One of the initial tasks we completed for P.S. Our Beaches, was creating a survey to gather information around the locations, concerns and actions taking place with a focus on beach pollution.

This data has, and is continuing to help us out immensely with our research and sub projects – so thank you to all who took part!

These graphs showcase the results we gathered. From this we derived that New Brighton and Sumner Beaches were the outright most popular beaches, hence our focus has been centred in this direction.

 

We also found that over 40% of respondents were ‘4. Mostly Concerned’ about pollution however this didn’t correlate to how severe they saw the visible pollution problem was, with most people considering it as a minor or reasonable issue. It is important to note however, that some pollution like micro plastic beads are also a threat despite not being considered as visible pollution.

 

 

In terms of the types of pollution people were noticing, bottles and cans were most common, closely followed by general plastic, plastic bags and wrappings.
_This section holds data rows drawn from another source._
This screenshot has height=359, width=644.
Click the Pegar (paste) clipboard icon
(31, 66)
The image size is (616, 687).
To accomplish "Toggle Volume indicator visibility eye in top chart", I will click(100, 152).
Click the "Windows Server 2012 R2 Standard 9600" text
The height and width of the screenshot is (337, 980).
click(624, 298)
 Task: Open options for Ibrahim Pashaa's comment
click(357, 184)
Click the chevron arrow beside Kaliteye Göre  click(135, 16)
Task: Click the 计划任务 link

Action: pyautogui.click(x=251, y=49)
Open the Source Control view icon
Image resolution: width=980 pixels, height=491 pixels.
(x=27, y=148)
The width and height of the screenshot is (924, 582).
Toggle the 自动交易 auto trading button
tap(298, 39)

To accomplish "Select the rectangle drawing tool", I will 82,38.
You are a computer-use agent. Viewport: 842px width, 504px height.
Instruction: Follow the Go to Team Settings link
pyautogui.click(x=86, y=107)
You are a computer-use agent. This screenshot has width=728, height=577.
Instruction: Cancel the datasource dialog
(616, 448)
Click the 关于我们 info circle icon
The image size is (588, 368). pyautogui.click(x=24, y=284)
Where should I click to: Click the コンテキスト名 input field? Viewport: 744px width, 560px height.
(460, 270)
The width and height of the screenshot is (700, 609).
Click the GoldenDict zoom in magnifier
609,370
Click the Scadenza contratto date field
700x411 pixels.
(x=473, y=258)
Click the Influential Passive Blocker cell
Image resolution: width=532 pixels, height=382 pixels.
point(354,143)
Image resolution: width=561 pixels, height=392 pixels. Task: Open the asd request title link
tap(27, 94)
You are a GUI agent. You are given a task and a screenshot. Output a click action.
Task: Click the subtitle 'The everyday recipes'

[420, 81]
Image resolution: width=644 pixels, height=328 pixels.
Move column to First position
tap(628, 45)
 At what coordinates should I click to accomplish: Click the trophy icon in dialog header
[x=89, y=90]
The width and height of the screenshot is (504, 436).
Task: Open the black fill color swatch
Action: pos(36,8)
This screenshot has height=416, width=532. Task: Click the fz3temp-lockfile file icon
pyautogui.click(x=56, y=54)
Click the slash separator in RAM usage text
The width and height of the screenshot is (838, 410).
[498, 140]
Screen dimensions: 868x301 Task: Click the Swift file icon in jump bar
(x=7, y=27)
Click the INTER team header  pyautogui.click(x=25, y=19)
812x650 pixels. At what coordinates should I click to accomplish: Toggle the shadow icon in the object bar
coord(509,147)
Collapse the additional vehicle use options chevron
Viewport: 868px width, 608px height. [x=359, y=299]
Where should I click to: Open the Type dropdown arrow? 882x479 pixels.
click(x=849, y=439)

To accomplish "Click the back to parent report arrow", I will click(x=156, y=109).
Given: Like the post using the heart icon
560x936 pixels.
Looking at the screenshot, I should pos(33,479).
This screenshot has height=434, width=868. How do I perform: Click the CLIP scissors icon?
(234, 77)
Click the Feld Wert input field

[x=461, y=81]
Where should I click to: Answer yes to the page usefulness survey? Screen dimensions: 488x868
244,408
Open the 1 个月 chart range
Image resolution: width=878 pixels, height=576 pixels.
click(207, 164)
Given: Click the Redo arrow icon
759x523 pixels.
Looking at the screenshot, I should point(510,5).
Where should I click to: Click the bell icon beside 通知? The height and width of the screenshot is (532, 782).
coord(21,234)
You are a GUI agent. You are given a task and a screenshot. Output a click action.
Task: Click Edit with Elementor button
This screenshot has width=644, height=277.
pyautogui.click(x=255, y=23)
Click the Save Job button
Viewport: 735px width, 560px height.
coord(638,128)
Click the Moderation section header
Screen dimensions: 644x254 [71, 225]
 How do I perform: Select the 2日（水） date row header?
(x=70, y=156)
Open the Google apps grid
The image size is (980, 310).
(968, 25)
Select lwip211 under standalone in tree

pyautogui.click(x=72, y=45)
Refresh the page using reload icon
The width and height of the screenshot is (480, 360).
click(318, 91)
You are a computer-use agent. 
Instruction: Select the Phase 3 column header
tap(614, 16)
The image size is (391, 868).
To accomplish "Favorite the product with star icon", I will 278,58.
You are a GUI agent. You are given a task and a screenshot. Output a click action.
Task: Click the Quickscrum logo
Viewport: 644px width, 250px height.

What this showed us is that there’s a big range and relatively even distribution of pollution types in and around our beaches. It was also interesting to note our respondents’ thoughts on rubbish bins. A recurring theme in responses was that the number of rubbish bins near beaches is very limited, and the ones that are there are often overflowing, especially in Summer. Despite any difficulty there may be to keep on top of emptying the bins, the general consensus was that people should be expected to put rubbish back in their bags to take home therefore negating the need for the bins and the collections at all.

Last of all, we were pleased to see that 86% of respondents dispose of rubbish in appropriate bins, though people bringing their own bags to supermarkets and stopping their use of bottled water was still low (27% and 23% respectively). This aspect of the survey was probably of the greatest importance to us, as we aim to spread awareness around the impacts of ocean pollution.

 

Thank you to the Burnside High School students for completing this survey! It was great to have such a substantial sample size with some weighty data coming from the survey!